A few days before speaking to the Listener she attended the sentencing of two of New Zealand’s most notorious sexual offenders, a pair who engaged in group sex with intoxicated 14-year-old girls, penetrating them with foreign objects, filming the acts and posting them on social media. The pair received home detention: 11 months and seven months respectively. The judge awarded them both permanent name suppression. A statement by one of the victims said, “I feel as though evil goes unpunished and that society has discarded me.”
History always repeats
In February 2021 research company Ipsos found in one of its regular surveys only 18% of respondents cited crime/law and order as their most important issue, and 42% had confidence in Labour to manage it. But by May this year, the percentage most worried about crime was a record 40%, and those with confidence in Labour to manage it had declined to 23%. It is election year; violent crime and property crime are surging.
On July 20, 24-year-old Matu Reid, carrying a shotgun, entered the construction site where he worked in downtown Auckland. He killed two people and wounded 10 more before dying of a self-inflicted gunshot wound. He was nearly the same age as William Bell; he used the same weapon, and, like Bell, had previous convictions for violent offending. In light of his background, youth and remorse, the judge had discounted Reid’s sentence from three years in prison to five months’ home detention, telling him, “I do not want to send a young man like you, with a limited history, to prison. I think it would be counterproductive and actually set you down the wrong path.”
In the aftermath of the attack, National and Act hammered Labour as soft on crime. The opposition parties have spent the year vowing to get tough: Act will abolish cultural reports and try 17-year-olds as adults. National will reinstate three strikes and prevent judges from applying sentence discounts greater than 40%. And it will bring back boot camps, a policy trialled under the John Key government which was abandoned after the recidivism rates were even higher than prison. Gilbert dismisses them as a “way to make young crooks a bit stronger and a bit fitter”.
The window closes
During its chaotic second term, Labour cycled through four justice ministers. The reform programme slowly died. In mid-2022 the prison population began to climb.

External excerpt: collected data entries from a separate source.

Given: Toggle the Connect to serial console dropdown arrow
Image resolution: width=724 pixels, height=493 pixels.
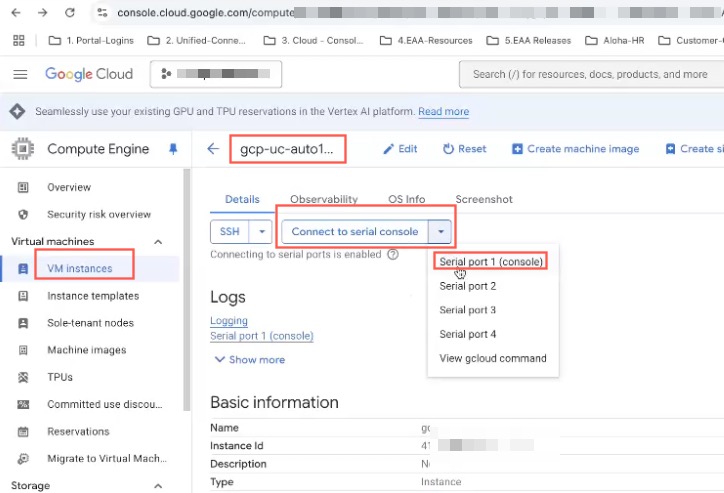Looking at the screenshot, I should pos(440,231).
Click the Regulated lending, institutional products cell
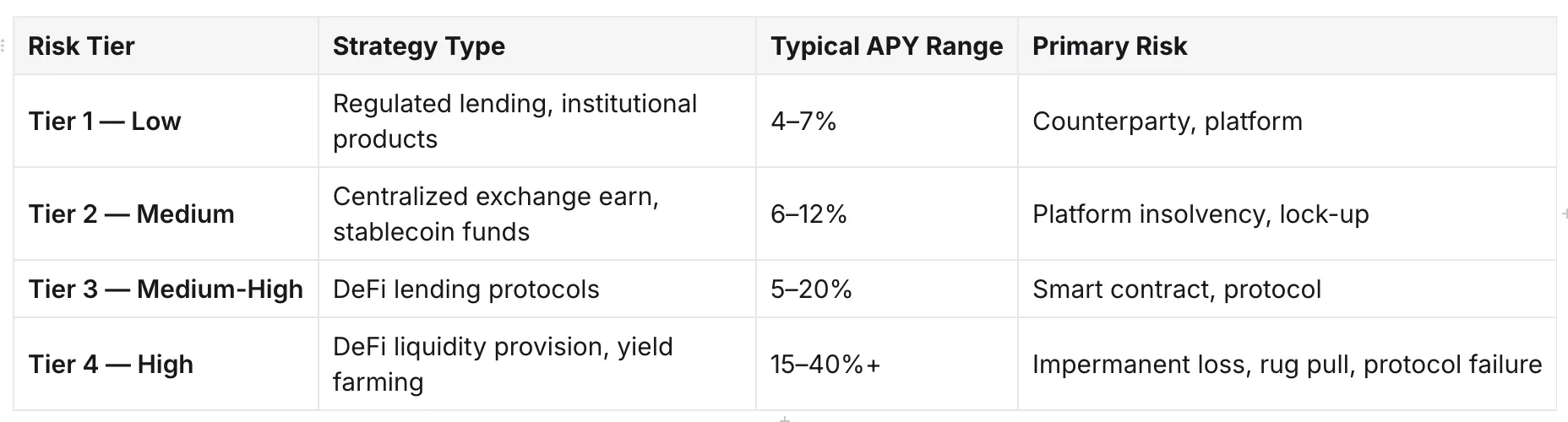 (x=537, y=121)
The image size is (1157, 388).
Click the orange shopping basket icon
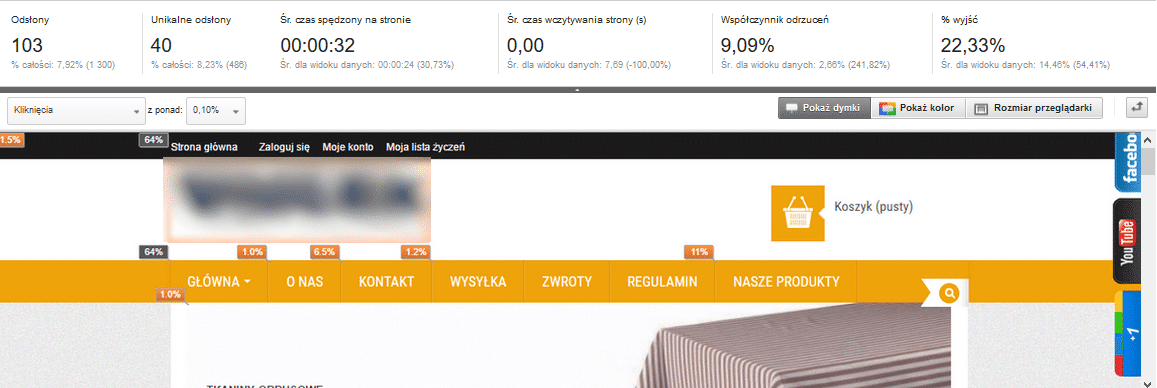tap(798, 213)
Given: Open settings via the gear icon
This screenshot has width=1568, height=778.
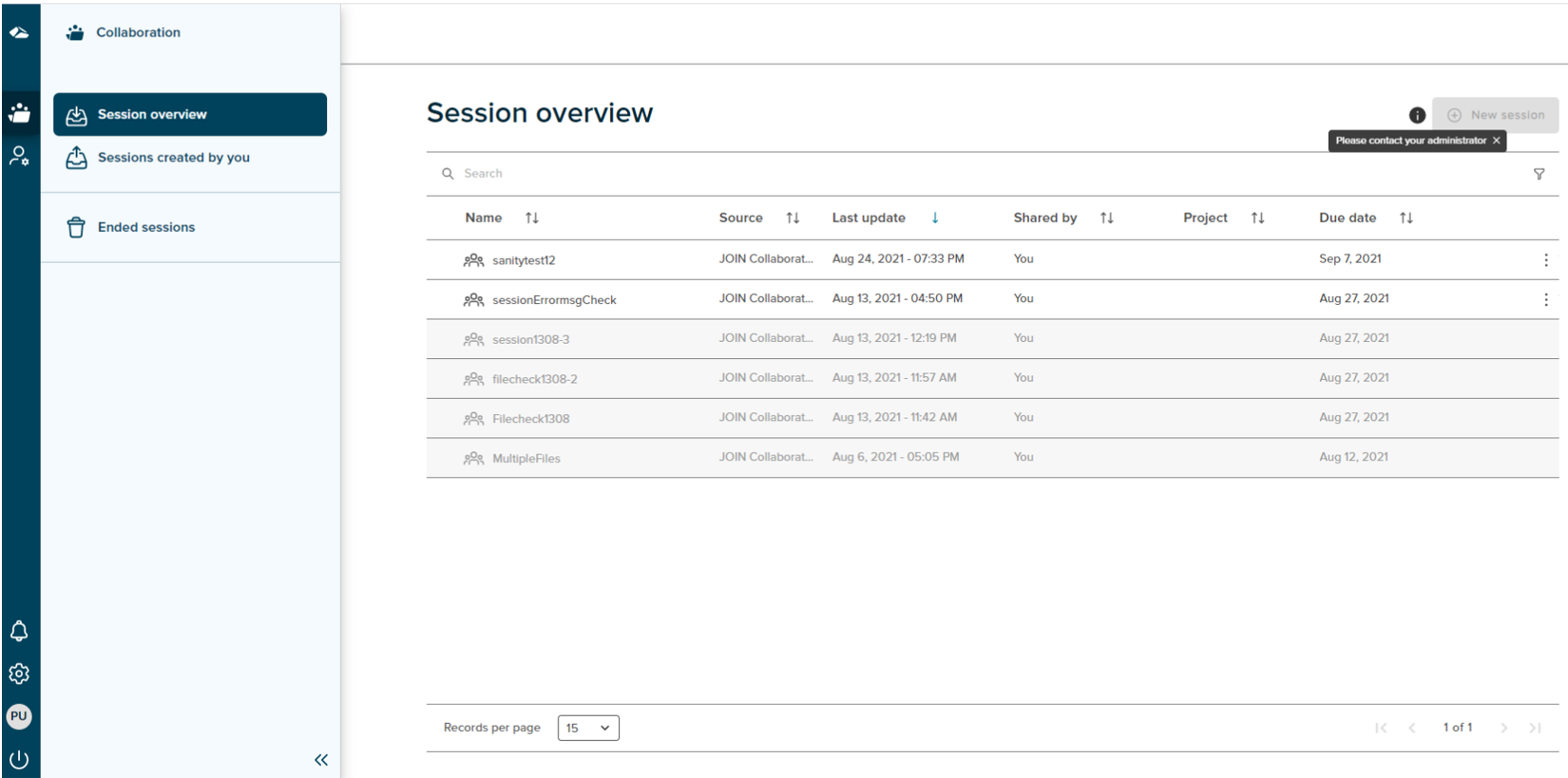Looking at the screenshot, I should coord(19,674).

For Gilbert, the window of opportunity for change opened by Bill English in 2011 is all but closed. Gilbert also sat on the justice advisory committee but eventually resigned. “There was an understanding that prisons weren’t working but no credible alternatives. The void was never adequately filled. A lot of people on the left have simply just swapped the slogan ‘get tough on crime’ with other meaningless slogans. And the reason for that is that this stuff is incredibly hard.”
For Gilbert, real reform happens much earlier, in the schools and health system and via targeted interventions in early childhood, rather than the prison system. “And the time frame is generational. It’s gonna be 15 or 20 years before you see real results. Fiddling around the edges after the fact is a hiding to nothing.”
When asked for comment on the settings around sentencing laws, Justice Minister Ginny Andersen said it wasn’t appropriate for her to comment on sentencing but noted the government had recently introduced a bill to strengthen legislative settings related to family and sexual violence.
Chester Borrows died of cancer in February. The final report of the Abuse in Care inquiry has been delayed because of the volume of evidence. And the prison population continues to rise.